Anybody remember "The Sokal Affair"? A brilliant send-up of post-modernist theorizing and its total lack of anything resembling intellectual rigor: http://en.wikipedia.org/wiki/Sokal_affair

May 1, 2009 | Unregistered Commenterstephen

I came across this today:

"The photographs are, Szarkowski demonstrates, 'elastic' but poised, focusing on 'unconsidered details' and 'the chance encounters of things,' but showing finally 'a new kind of order within chaos.' He admires both Atget's intense, relatively straightforward attention to the physical beauty of the world — both its shapes, often revealed in freshly seen juxtapositions that have a unity notwithstanding, and the light that discloses these forms — and his reluctance to assign large meanings to his subjects. Atget's pictures are thus recognized as a supreme expression of most photographers' instinctive faith — a belief in the significance of specific scenes, a significance fittingly matched to the unique power of the camera for precise transcription — and a hesitancy to theorize, a disinclination encouraged by the resistance offered from such fully recorded specificity." (emphasis mine)
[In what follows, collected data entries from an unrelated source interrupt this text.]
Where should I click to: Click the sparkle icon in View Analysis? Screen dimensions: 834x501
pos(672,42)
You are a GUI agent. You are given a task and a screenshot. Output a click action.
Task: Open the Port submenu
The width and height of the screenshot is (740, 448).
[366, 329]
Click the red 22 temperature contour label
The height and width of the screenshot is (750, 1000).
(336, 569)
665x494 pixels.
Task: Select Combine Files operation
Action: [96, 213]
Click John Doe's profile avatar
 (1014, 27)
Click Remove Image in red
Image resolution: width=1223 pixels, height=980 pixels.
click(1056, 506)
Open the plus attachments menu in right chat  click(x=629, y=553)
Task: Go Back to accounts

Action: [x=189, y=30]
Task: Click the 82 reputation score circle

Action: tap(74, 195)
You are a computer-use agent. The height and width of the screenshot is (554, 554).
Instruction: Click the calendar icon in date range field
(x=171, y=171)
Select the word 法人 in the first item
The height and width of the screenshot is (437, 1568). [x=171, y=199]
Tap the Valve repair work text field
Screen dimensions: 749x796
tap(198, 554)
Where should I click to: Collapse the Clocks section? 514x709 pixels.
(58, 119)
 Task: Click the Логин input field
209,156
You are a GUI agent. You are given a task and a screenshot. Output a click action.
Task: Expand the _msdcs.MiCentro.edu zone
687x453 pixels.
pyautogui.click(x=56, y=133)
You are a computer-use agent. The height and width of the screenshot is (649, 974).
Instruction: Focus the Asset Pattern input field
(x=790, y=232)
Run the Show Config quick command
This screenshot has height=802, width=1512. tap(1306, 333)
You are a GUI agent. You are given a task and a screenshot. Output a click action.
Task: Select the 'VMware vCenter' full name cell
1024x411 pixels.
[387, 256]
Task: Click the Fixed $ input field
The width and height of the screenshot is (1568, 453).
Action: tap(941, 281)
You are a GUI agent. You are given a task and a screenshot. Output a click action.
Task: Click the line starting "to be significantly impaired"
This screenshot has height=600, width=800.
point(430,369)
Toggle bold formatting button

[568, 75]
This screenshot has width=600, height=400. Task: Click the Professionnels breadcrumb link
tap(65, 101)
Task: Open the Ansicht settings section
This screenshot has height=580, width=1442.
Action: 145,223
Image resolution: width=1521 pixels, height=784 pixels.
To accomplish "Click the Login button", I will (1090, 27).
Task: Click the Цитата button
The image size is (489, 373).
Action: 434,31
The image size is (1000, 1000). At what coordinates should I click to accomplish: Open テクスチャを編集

It was taken from a review that Robert Adams wrote of The work of Atget, Volume Four: Modern Times by John Szarkowski and Maria Morris Hambourg.

I thought it was appropriate to the discussion at hand.

May 2, 2009 | Unregistered CommenterMatt

I'm in Bill's camp - much as I want to photograph "nature" I'm not surrounded by it. But there is interesting stuff around. My approach is "look, this appealed to me because it's intersting/quirky/humerous, I think you'd like it." Few meanings, just stuff that I see.